Mary Nichols, who chairs the California Air Resources Board, says regulators still favor a carbon fee to raise the money to implement California's landmark 2006 global warming law. But they want to ensure they do so legally.
"We want this thing to be air tight," Nichols said. "We don't want to proceed with anything until we're absolutely confident what we're doing will meet every legal and constitutional test."
She said a vote will be held on the carbon fee at the board's July meeting.
The delay gave California businesses that have opposed the fee a short reprieve. Oil companies, manufacturers and utilities complained Thursday that the proposal has unfairly singled them out to pay for the fee.
Industry has also argued the fee would impose another burden on California businesses while the state is mired in recession and experiencing its highest jobless rate — 11.5 percent — in modern times.

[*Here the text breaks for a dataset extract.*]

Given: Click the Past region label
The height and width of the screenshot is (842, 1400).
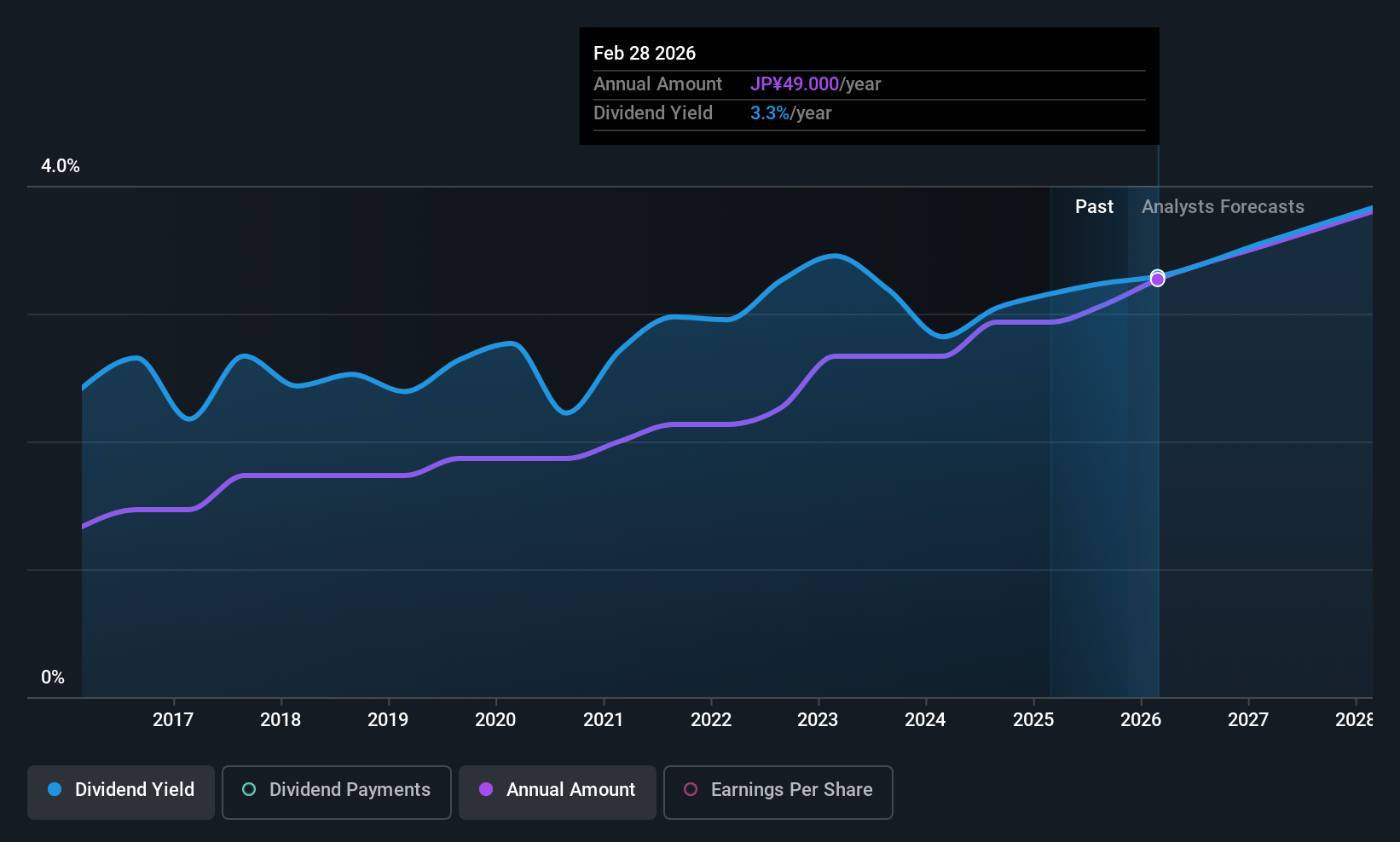Looking at the screenshot, I should [x=1094, y=207].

"Every additional cost burden adds to the already very high cost of doing business in the state," said Dorothy Rothrock, vice president of government relations at the California Manufacturers & Technology Association.

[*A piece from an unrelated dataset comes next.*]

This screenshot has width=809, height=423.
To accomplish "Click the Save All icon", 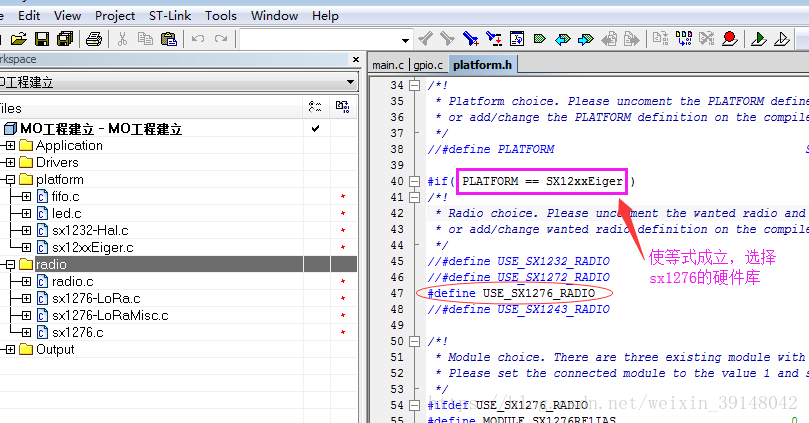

If it is adopted next month, the fee would be imposed beginning in 2010 and would raise $51.2 million annually during its first three years, leveling off at $36.2 million during the fifth year. The average cement plant would pay about $200,000 a year, while the average oil refinery would pay about $1.3 million a year.
The air board targeted the fee to industries it considers the starting point for roughly 85 percent of California's greenhouse gas emissions. For example, refineries and utility plants are the first handlers of the fuel and electricity that Californians consume every year.
About 250 businesses in California that make, sell or import gasoline, diesel, natural gas and coal would be charged roughly 12 cents per ton of carbon dioxide that they and their customers emit.
Cement plants also would be subject to the fee because the chemical process to make cement produces greenhouse gases. The charge would drop to 9 cents per ton of carbon dioxide in 2014.
Industry representatives said the air board's approach unfairly holds them accountable not just for their own emissions, but for those generated by the millions of Californians who use their products. They would like the fee spread across a broader cross-section of the economy.
"Fuels in and of themselves are not sources of greenhouse gas emissions," Michaeleen Mason, director of regulatory issues at the Western States Petroleum Association, told the board Thursday.
"Fuel producers and importers cannot be considered sources of greenhouse gas emissions," she said.
Air regulators say they need the fee to carry out the California Global Warming Solutions Act, which seeks to reduce emissions in the state to 1990 levels by 2020. It is intended to cover the salaries of 174 people hired to implement the law since Gov. Arnold Schwarzenegger signed it.
The air board staff projected businesses asked to pay the fee could pass along its costs to consumers.
The average restaurant, for example, would see an increase of roughly $14 a year in its electricity and natural gas costs, said Jon Costantino, manager of the climate change section at the air board. The cost to each Californian would amount to between $1 and $1.50 a year.
A few local government entities have adopted similar fees. Last year, air regulators in the San Francisco Bay area imposed a 4.4 cent per-ton carbon fee on businesses that emit greenhouse gasses. In 2006, voters in Boulder, Colo., imposed a carbon tax on their own energy use.